• **Data**
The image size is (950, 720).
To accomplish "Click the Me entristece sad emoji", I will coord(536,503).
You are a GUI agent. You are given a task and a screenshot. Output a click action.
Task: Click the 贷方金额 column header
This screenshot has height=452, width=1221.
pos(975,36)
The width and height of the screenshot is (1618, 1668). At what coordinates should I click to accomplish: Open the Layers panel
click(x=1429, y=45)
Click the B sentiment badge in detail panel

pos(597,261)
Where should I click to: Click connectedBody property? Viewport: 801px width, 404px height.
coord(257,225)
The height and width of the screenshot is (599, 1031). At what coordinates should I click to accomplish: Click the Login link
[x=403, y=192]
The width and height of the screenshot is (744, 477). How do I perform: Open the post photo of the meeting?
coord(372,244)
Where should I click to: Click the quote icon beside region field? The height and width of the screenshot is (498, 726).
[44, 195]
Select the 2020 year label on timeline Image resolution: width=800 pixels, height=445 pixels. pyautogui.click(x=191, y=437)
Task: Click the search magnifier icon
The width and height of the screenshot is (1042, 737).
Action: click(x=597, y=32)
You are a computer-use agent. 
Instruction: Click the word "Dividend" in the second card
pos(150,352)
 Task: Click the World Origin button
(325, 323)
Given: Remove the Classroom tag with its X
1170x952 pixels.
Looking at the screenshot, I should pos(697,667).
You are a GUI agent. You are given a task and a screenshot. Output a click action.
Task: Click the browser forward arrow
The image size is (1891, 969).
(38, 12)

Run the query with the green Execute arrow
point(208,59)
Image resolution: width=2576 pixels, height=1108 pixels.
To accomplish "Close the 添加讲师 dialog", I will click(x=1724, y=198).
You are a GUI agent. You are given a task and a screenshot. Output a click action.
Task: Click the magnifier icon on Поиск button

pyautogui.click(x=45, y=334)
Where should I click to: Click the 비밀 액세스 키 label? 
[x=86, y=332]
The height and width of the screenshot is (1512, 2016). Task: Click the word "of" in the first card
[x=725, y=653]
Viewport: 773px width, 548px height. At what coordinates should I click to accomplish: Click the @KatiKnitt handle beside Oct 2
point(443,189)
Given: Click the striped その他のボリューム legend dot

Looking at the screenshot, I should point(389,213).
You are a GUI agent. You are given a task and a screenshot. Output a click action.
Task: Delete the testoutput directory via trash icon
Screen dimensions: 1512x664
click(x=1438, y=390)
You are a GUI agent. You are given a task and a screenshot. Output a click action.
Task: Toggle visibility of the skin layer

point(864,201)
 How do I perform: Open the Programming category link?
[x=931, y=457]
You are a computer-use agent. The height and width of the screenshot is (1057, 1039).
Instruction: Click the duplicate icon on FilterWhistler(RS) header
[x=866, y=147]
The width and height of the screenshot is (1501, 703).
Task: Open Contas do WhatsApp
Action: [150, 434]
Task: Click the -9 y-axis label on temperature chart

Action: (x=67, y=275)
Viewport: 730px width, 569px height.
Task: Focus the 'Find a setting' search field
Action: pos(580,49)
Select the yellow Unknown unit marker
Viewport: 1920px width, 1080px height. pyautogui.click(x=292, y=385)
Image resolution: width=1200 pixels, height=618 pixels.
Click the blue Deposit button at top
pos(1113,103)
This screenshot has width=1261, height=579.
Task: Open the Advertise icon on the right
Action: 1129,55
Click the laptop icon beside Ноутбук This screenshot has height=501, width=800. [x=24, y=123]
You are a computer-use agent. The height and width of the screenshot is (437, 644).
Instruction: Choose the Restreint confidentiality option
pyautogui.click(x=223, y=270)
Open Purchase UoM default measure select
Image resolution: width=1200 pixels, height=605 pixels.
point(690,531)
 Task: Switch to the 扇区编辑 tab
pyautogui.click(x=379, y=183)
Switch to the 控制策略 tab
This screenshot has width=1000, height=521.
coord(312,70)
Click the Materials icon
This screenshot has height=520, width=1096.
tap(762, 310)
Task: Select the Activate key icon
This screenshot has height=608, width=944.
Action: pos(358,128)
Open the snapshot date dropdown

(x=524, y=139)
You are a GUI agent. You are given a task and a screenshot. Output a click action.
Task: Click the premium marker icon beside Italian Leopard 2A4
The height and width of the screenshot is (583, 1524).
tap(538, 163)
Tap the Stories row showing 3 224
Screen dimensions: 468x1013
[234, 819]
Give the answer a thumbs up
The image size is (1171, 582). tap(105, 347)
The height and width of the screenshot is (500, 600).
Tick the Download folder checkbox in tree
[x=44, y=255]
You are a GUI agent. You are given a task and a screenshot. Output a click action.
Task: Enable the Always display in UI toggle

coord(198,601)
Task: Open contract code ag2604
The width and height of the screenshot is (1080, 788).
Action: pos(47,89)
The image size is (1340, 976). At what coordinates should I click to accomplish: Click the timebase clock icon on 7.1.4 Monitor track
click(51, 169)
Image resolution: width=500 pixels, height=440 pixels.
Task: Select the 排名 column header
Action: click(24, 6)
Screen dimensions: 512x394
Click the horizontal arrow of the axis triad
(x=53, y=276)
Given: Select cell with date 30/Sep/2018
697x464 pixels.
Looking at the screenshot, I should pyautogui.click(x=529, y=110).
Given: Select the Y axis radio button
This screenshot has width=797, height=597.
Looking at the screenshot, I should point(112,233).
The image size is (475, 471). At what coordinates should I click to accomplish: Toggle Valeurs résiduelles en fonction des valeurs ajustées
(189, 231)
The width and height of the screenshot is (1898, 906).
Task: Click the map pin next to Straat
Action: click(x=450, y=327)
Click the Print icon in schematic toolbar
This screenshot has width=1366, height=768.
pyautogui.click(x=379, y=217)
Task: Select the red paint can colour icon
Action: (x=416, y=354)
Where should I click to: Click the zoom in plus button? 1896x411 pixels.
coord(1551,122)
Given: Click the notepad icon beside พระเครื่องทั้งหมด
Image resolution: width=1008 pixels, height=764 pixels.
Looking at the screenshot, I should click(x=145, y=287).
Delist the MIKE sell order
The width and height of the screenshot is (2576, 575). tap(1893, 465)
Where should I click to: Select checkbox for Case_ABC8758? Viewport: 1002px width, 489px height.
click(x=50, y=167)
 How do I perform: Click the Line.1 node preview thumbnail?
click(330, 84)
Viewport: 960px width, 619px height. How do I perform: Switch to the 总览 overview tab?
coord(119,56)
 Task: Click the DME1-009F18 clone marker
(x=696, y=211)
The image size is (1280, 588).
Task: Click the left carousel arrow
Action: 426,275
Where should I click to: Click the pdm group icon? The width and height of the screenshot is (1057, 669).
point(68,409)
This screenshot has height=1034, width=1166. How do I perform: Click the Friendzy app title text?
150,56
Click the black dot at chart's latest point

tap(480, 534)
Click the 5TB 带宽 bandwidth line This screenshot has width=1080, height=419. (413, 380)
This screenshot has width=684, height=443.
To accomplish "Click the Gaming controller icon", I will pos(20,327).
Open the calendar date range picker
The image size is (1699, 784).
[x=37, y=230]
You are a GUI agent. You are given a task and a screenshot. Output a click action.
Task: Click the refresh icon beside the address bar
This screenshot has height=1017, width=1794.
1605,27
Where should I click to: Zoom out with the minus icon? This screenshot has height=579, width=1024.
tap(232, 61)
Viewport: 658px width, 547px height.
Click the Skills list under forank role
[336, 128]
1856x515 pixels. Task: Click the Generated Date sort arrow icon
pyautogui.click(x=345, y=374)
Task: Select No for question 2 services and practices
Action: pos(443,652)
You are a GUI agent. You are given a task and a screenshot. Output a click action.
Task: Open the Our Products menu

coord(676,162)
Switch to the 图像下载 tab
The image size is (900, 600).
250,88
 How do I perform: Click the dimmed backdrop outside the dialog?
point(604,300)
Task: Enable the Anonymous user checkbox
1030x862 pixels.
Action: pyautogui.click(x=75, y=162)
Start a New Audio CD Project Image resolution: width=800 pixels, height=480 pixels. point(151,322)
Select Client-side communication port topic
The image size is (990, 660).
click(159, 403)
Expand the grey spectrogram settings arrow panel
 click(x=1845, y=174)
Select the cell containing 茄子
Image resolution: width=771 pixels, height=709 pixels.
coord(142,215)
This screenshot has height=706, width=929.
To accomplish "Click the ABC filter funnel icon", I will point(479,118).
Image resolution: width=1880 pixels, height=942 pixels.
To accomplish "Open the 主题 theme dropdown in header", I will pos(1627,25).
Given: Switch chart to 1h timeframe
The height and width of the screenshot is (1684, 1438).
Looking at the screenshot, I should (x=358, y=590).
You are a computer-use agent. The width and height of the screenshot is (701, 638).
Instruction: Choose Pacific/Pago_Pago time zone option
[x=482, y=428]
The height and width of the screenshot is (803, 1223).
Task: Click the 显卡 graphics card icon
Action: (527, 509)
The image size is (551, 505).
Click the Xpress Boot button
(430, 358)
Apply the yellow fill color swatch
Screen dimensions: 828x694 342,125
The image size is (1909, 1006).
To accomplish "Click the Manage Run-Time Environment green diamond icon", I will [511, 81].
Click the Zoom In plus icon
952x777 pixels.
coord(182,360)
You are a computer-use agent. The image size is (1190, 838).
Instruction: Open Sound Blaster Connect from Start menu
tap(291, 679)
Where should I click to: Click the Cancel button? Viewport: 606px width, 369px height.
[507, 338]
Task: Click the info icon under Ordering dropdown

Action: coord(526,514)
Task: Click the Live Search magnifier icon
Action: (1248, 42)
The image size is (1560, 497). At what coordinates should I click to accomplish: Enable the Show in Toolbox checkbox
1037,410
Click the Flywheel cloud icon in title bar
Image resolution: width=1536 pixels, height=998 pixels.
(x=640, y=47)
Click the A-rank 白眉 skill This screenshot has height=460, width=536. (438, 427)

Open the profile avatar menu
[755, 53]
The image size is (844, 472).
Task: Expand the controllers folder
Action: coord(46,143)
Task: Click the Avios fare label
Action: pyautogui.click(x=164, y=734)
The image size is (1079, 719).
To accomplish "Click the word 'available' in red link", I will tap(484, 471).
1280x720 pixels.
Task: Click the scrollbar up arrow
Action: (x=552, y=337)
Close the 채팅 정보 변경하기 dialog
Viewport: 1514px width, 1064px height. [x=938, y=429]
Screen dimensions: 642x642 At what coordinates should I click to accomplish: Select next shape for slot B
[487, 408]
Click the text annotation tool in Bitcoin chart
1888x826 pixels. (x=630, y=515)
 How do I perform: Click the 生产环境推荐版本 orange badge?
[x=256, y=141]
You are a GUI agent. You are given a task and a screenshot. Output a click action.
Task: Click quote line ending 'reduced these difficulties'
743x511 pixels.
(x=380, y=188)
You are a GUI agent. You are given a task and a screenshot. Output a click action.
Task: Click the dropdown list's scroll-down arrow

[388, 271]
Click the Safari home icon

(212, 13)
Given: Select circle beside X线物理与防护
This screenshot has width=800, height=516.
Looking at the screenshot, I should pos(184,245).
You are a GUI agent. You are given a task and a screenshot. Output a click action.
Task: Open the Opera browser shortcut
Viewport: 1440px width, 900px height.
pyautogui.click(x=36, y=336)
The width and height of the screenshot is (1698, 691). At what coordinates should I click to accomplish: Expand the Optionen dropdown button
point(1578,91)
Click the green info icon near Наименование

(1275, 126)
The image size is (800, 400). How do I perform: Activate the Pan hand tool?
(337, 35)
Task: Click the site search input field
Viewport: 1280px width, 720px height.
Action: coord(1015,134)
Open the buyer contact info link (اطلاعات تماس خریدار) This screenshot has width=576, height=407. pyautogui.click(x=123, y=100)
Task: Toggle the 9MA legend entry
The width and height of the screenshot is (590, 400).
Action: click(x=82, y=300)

• **How to complete this task**
Each line above from the one with "1170x952 pixels." up to and including the one with "is (437, 644)." must be set down exactly, and no line outside that span may appear.

• **Reply**
1170x952 pixels.
Looking at the screenshot, I should pos(697,667).
You are a GUI agent. You are given a task and a screenshot. Output a click action.
Task: Click the browser forward arrow
The image size is (1891, 969).
(38, 12)

Run the query with the green Execute arrow
point(208,59)
Image resolution: width=2576 pixels, height=1108 pixels.
To accomplish "Close the 添加讲师 dialog", I will click(x=1724, y=198).
You are a GUI agent. You are given a task and a screenshot. Output a click action.
Task: Click the magnifier icon on Поиск button

pyautogui.click(x=45, y=334)
Where should I click to: Click the 비밀 액세스 키 label? 
[x=86, y=332]
The height and width of the screenshot is (1512, 2016). Task: Click the word "of" in the first card
[x=725, y=653]
Viewport: 773px width, 548px height. At what coordinates should I click to accomplish: Click the @KatiKnitt handle beside Oct 2
point(443,189)
Given: Click the striped その他のボリューム legend dot

Looking at the screenshot, I should point(389,213).
You are a GUI agent. You are given a task and a screenshot. Output a click action.
Task: Delete the testoutput directory via trash icon
Screen dimensions: 1512x664
click(x=1438, y=390)
You are a GUI agent. You are given a task and a screenshot. Output a click action.
Task: Toggle visibility of the skin layer

point(864,201)
 How do I perform: Open the Programming category link?
[x=931, y=457]
You are a computer-use agent. The height and width of the screenshot is (1057, 1039).
Instruction: Click the duplicate icon on FilterWhistler(RS) header
[x=866, y=147]
The width and height of the screenshot is (1501, 703).
Task: Open Contas do WhatsApp
Action: [150, 434]
Task: Click the -9 y-axis label on temperature chart

Action: (x=67, y=275)
Viewport: 730px width, 569px height.
Task: Focus the 'Find a setting' search field
Action: pos(580,49)
Select the yellow Unknown unit marker
Viewport: 1920px width, 1080px height. pyautogui.click(x=292, y=385)
Image resolution: width=1200 pixels, height=618 pixels.
Click the blue Deposit button at top
pos(1113,103)
This screenshot has width=1261, height=579.
Task: Open the Advertise icon on the right
Action: 1129,55
Click the laptop icon beside Ноутбук This screenshot has height=501, width=800. [x=24, y=123]
You are a computer-use agent. The height and width of the screenshot is (437, 644).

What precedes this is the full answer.